═════ INPUT MATERIAL ═════
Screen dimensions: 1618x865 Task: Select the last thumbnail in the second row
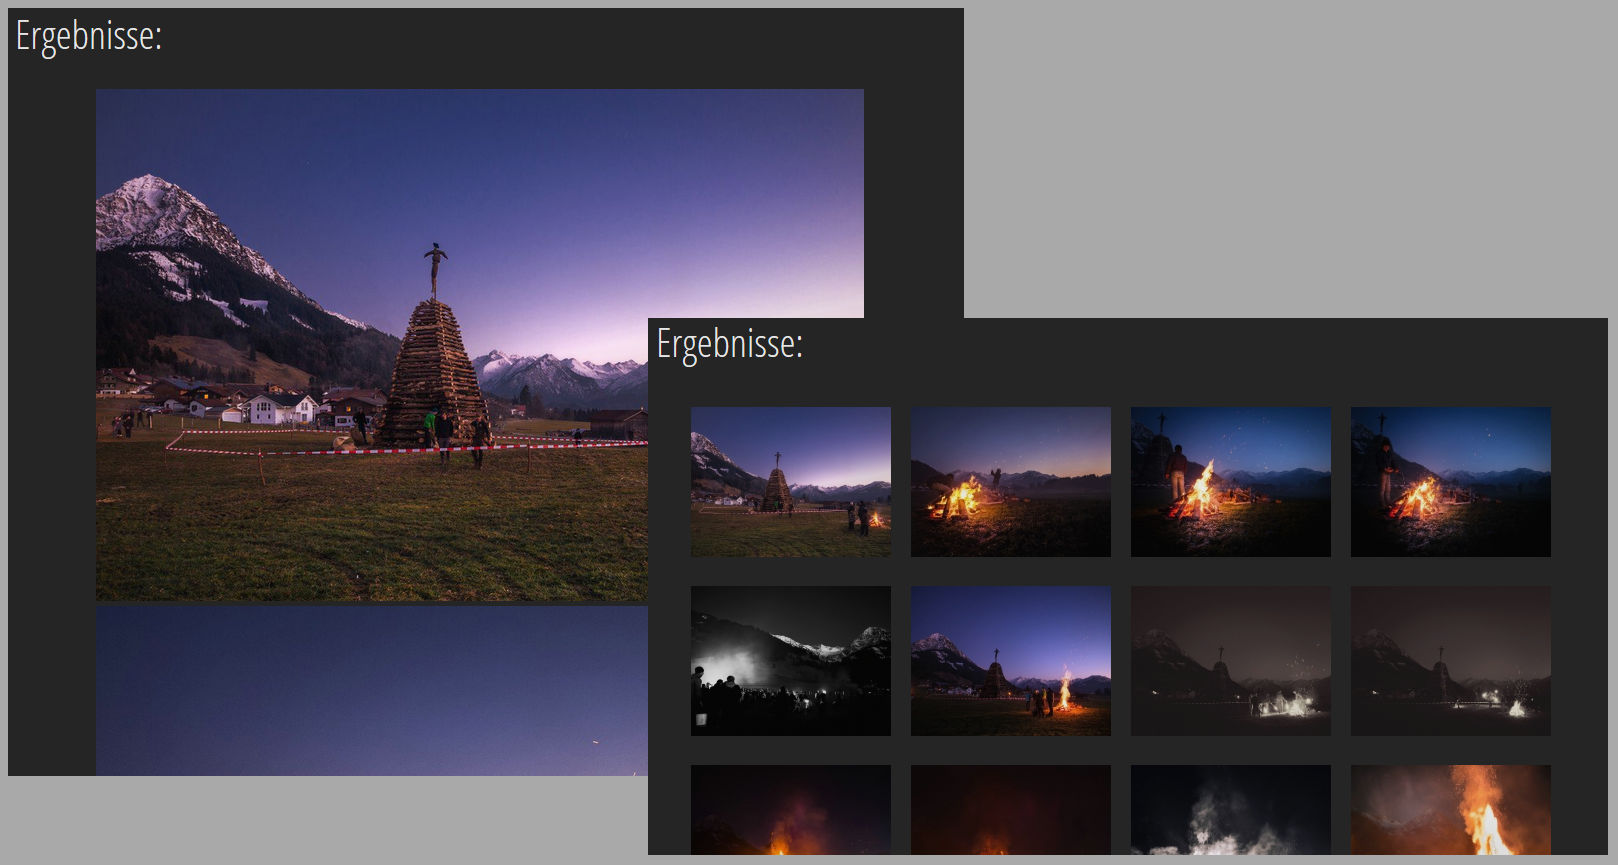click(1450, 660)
═════
═════ INPUT MATERIAL ═════
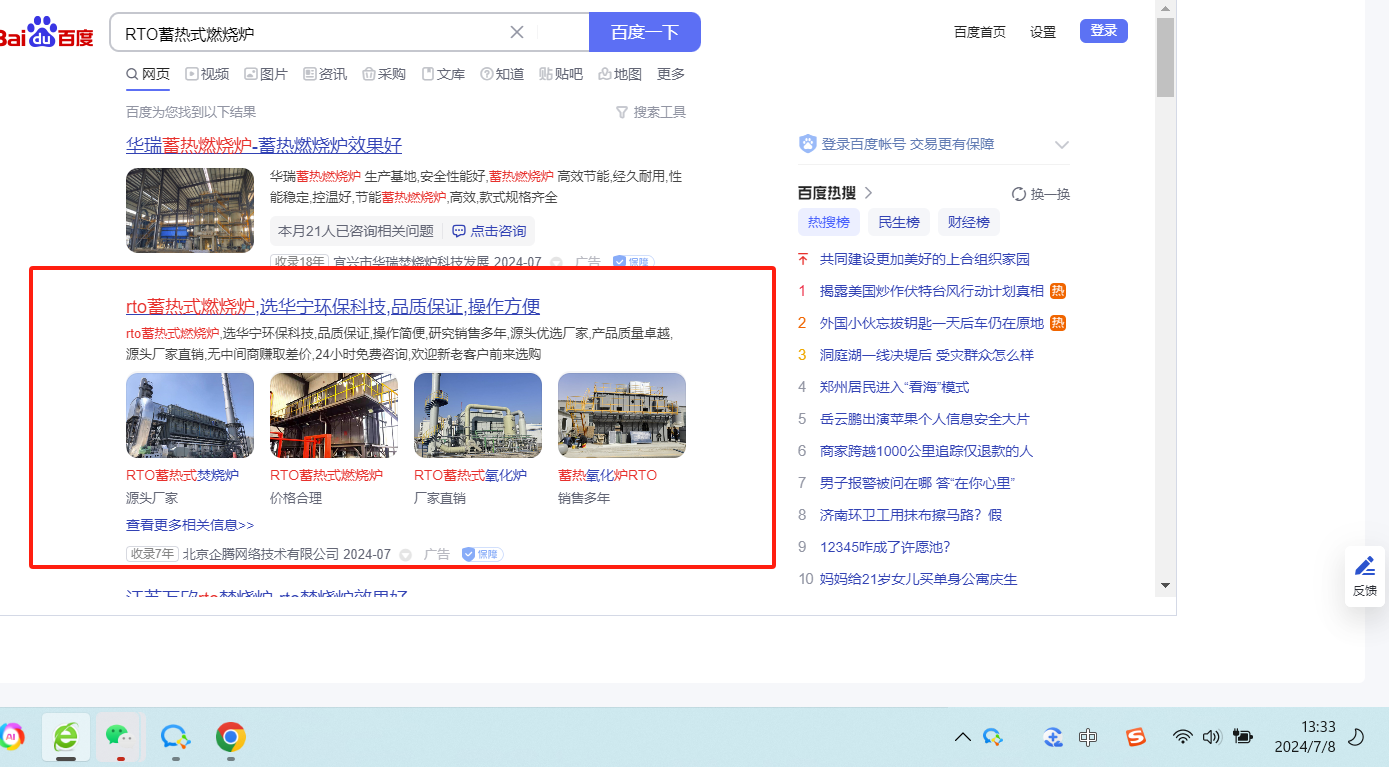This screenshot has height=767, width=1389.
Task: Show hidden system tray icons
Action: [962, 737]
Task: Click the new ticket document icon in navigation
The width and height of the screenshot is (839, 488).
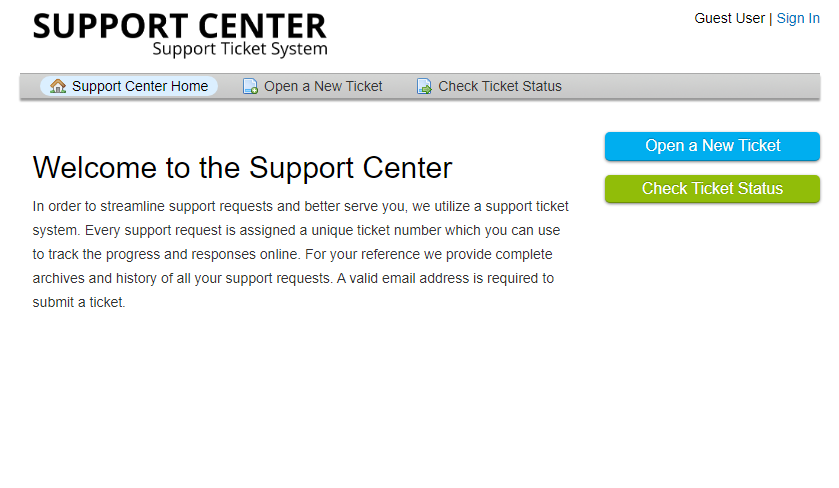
═════
## TASK ITEM
Of the lines above, output exactly those from the line bearing "Task: Click the" through the line bearing "The width and", inclusive.

## RESPONSE
Task: Click the new ticket document icon in navigation
The width and height of the screenshot is (839, 488).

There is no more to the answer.